All lines holding the word "icon" in the listing below need to be copied.

··· DATA RECORDS ···

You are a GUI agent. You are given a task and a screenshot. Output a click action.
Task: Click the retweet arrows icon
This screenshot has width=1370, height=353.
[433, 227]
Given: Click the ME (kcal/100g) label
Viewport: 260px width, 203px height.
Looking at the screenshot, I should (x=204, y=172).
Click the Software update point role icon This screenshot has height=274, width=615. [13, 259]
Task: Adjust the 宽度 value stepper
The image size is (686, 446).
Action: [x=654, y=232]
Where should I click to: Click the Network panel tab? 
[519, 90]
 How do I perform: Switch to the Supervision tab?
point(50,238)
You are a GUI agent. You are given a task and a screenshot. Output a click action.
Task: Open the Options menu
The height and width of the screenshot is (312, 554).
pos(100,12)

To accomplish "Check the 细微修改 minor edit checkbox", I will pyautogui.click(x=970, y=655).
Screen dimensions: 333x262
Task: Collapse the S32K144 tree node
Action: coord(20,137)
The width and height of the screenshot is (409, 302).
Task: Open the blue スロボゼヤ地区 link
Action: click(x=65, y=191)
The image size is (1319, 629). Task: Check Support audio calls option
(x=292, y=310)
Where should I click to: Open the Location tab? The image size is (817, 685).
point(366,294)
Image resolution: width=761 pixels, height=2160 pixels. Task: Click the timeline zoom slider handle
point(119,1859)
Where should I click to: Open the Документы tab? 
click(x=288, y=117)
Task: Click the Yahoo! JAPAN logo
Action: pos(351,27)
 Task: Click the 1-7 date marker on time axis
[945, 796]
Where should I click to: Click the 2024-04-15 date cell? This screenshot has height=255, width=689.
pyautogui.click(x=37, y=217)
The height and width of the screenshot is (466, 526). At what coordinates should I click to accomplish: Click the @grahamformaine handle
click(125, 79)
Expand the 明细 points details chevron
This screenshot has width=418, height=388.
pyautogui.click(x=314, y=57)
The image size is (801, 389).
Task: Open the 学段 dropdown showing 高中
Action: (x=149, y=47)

···

ANSWER FOR THIS EXERCISE:
Task: Click the retweet arrows icon
Click the Software update point role icon This screenshot has height=274, width=615. [13, 259]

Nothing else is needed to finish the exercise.